Oleh: M Ali Zaidan
JAKARTA, KOMPAS - Presiden telah memanggil Kapolri serta Jaksa Agung dan meminta agar kasus yang tengah membelit Abraham Samad, Bambang Widjojanto, dan Novel Baswedan diselesaikan.
Ungkapan "diselesaikan" itu perlu dipertegas apakah dimaksudkan dengan menghentikan perkara atau melanjutkan perkara itu ke ranah pengadilan.
Tak ada tafsir resmi dan tunggal untuk menjelaskan makna di balik ungkapan Presiden, tetapi rasionalitas pimpinan penegak hukum terutama Jaksa Agung menjadi penentu segalanya. Sekarang bola panas berada di tangan Jaksa Agung, khususnya perkara yang menyangkut Novel Baswedan (NB). Terakhir, diperoleh informasi bahwa kejaksaan telah menarik berkas perkara yang seyogianya akan disidang di pengadilan negeri, Jaksa Agung telah mengambil alih perkara itu dari tangan kejari setempat.
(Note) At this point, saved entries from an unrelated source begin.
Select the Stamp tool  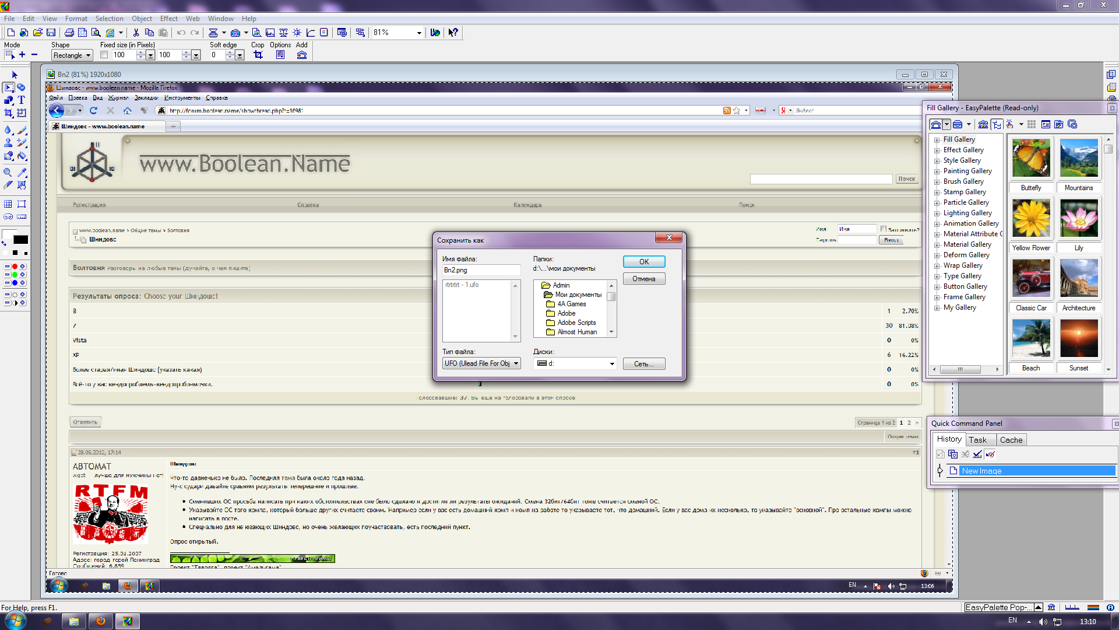[8, 143]
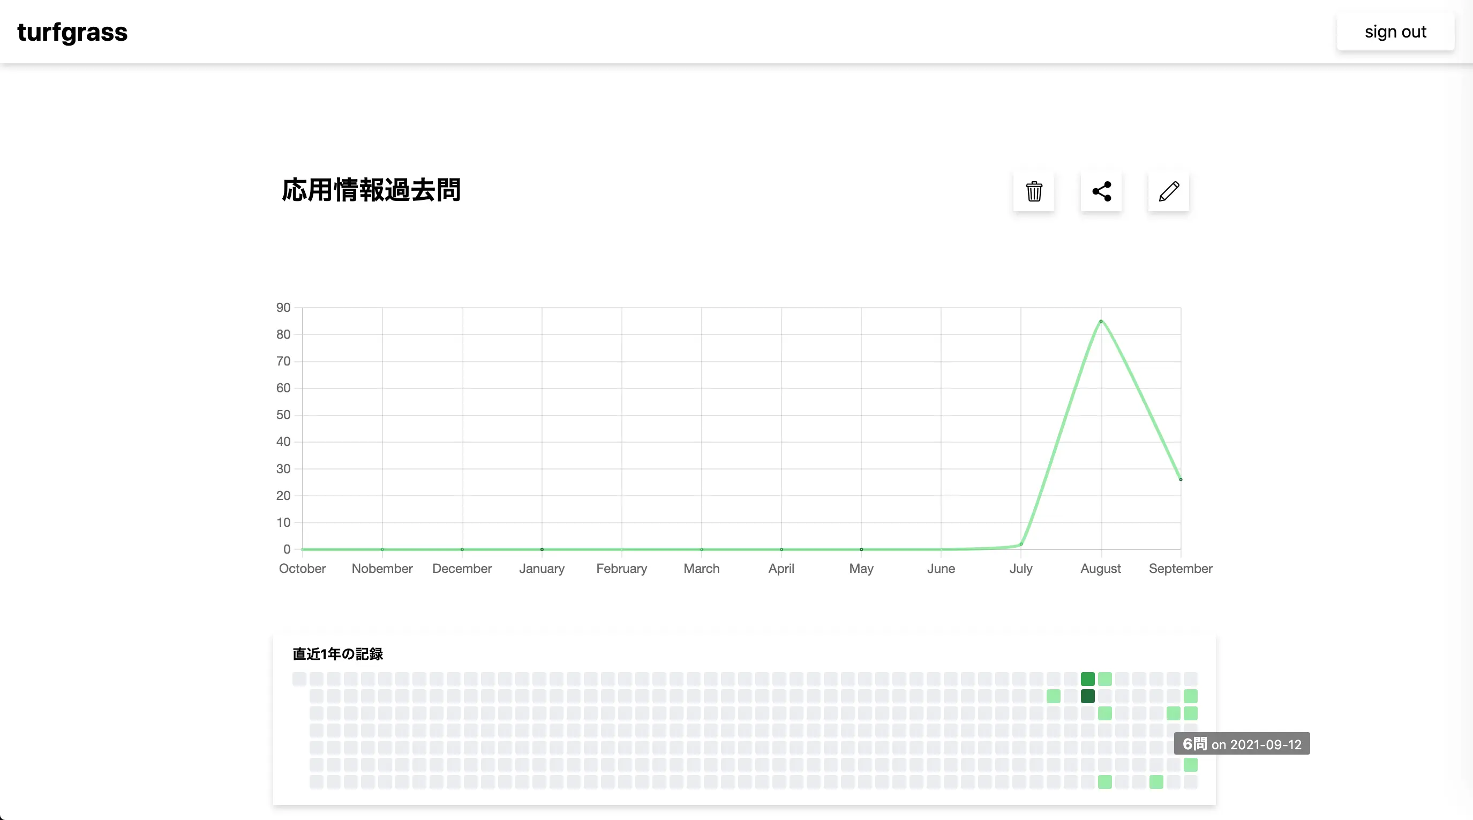This screenshot has width=1473, height=820.
Task: Click the trash can delete icon
Action: [x=1033, y=191]
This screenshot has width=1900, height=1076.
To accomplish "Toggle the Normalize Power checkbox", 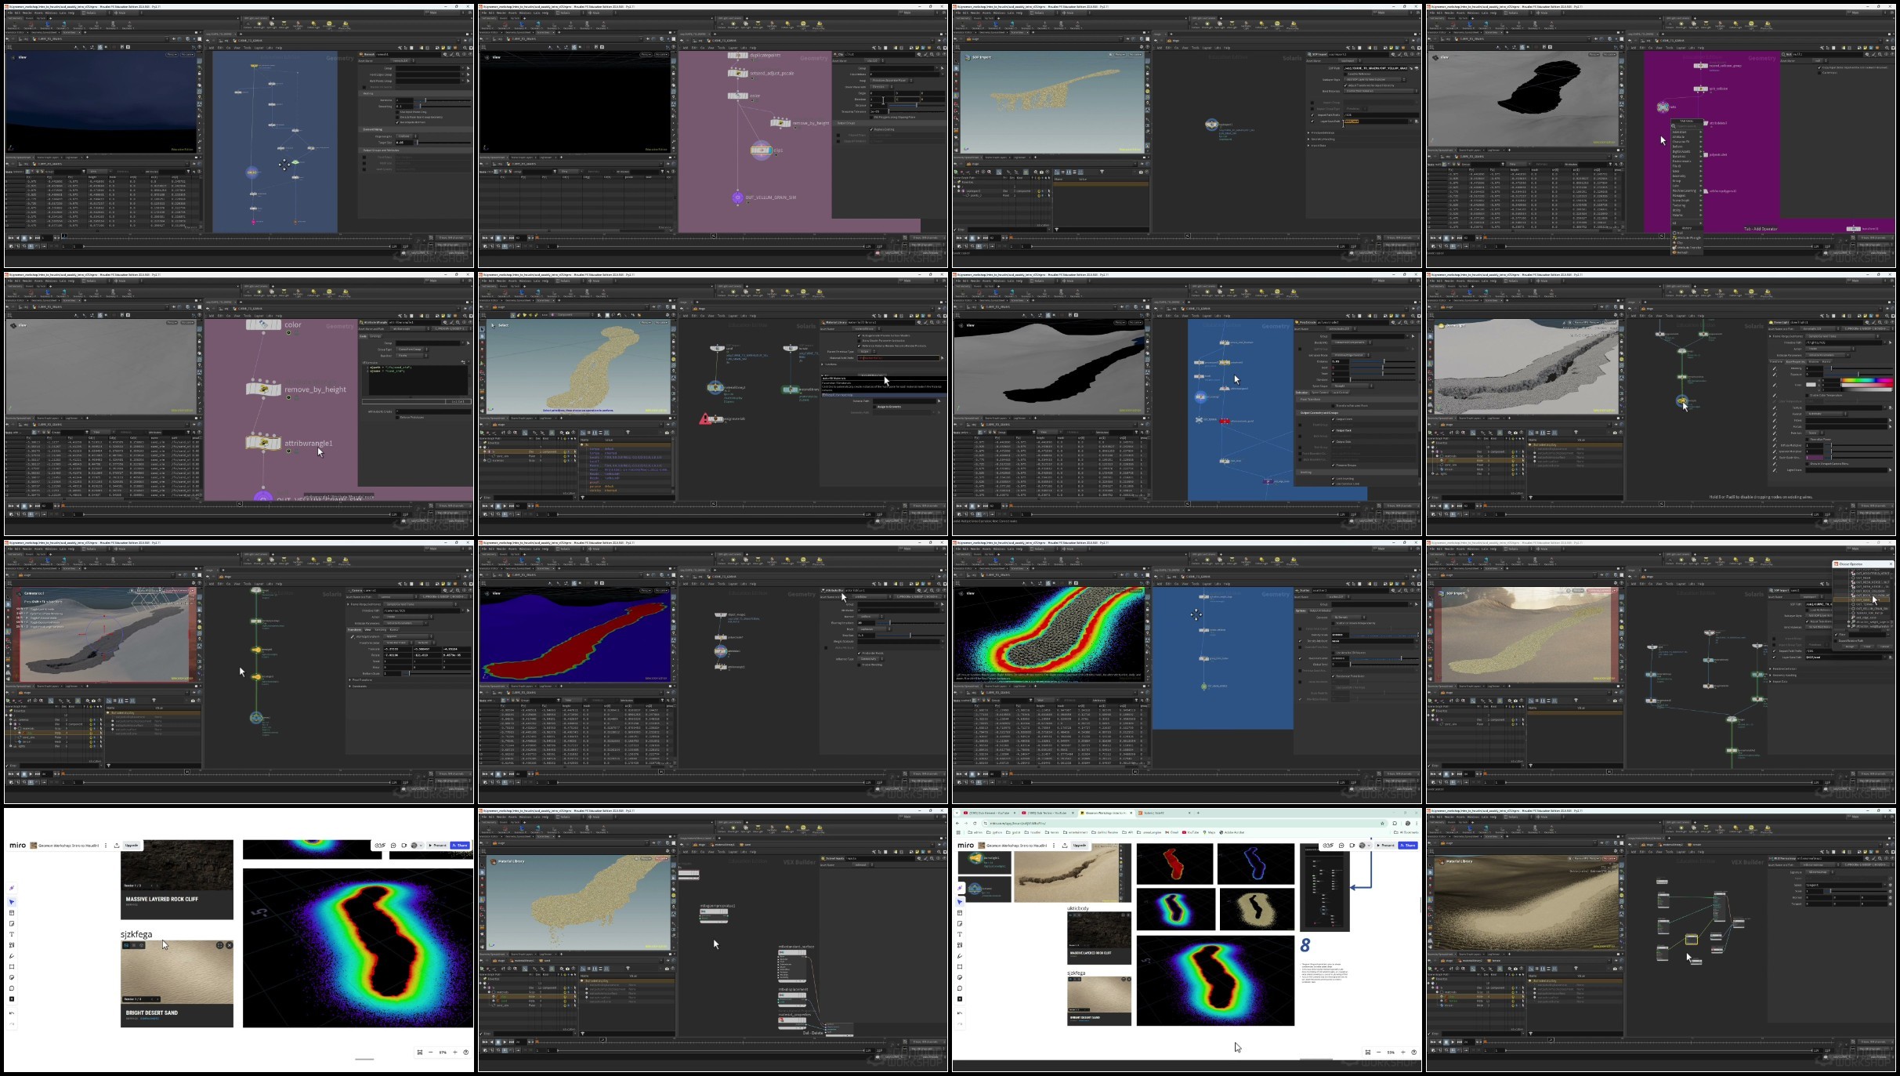I will pyautogui.click(x=1808, y=439).
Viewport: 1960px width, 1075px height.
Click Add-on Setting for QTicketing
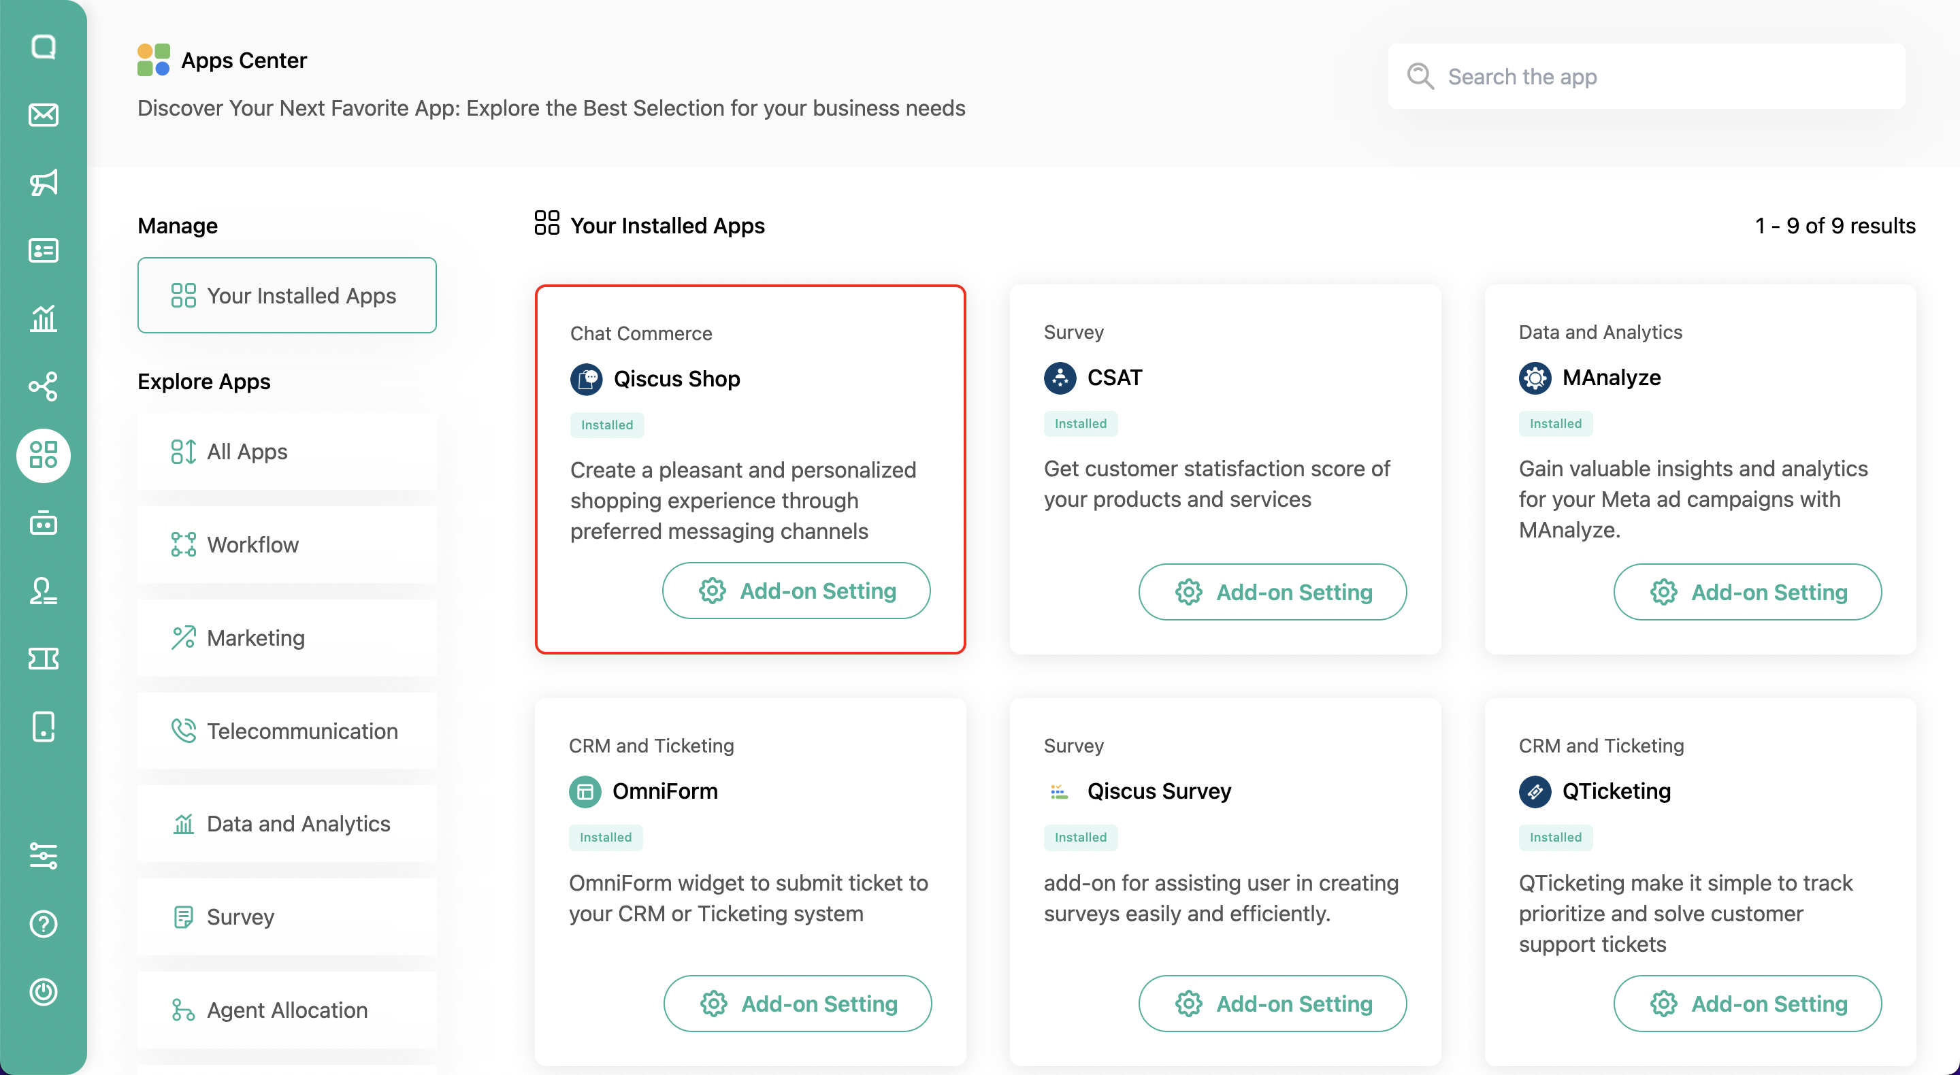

Alternatif yang membentang di hadapan Jaksa Agung terdiri dari tiga opsi, yakni deponering, surat ketetapan penghentian penuntutan (SKP2) atau melanjutkan perkara itu ke sidang pengadilan. Ketiga, alternatif itu memberikan kewenangan kepada Jaksa Agung untuk memberikan keputusan yang rasional dalam rangka penegakan hukum khususnya dalam konteks pemberantasan korupsi. Hal ini mengingat ketiganya merupakan pimpinan dan ikon pemberantasan korupsi. Sungguh suatu ironi apabila ketiganya yang telah dikenal luas mendedikasikan dirinya untuk membersihkan negeri ini dari korupsi harus berujung pada jerat hukum yang membelenggu kehidupannya. Mereka korban kriminalisasi penegakan hukum legalistik.
Istilah kriminalisasi atas ketiganya harus dibaca dalam konteks yang netral karena mereka tengah menghadapi tuntutan hukum untuk membuktikan apakah mereka bersalah atau tidak dalam kasus yang dipersangkakan. Namun, yang pasti, hingga saat ini ketiganya-termasuk juga yang lain-berada dalam kondisi kritis meskipun perkaranya dihentikan atau dilanjutkan.
Abraham Samad (AS) dan Bambang Widjojanto (BW) telah melewati masa kritis karena tak lagi berkedudukan sebagai pimpinan KPK, apabila kriminalisasi bertujuan agar keduanya "tersingkir" dari kepemimpinan institusi yang jadi musuh para koruptor.
Akan halnya NB, juga tengah berada di titik kritis mengingat delik yang dipersangkakan adalah tindak pidana penganiayaan yang mengakibatkan kematian yang diancam dengan pidana penjara tujuh tahun, berdasarkan ketentuan hukum pidana Pasal 78 ayat (1) ke 3 bahwa tenggang waktu daluwarsa tindak pidana itu adalah dua belas tahun. Hal ini berarti bahwa Kejaksaan (Agung) berada dalam titik kritis pula ketika (akan) melimpahkan perkara itu ke pengadilan.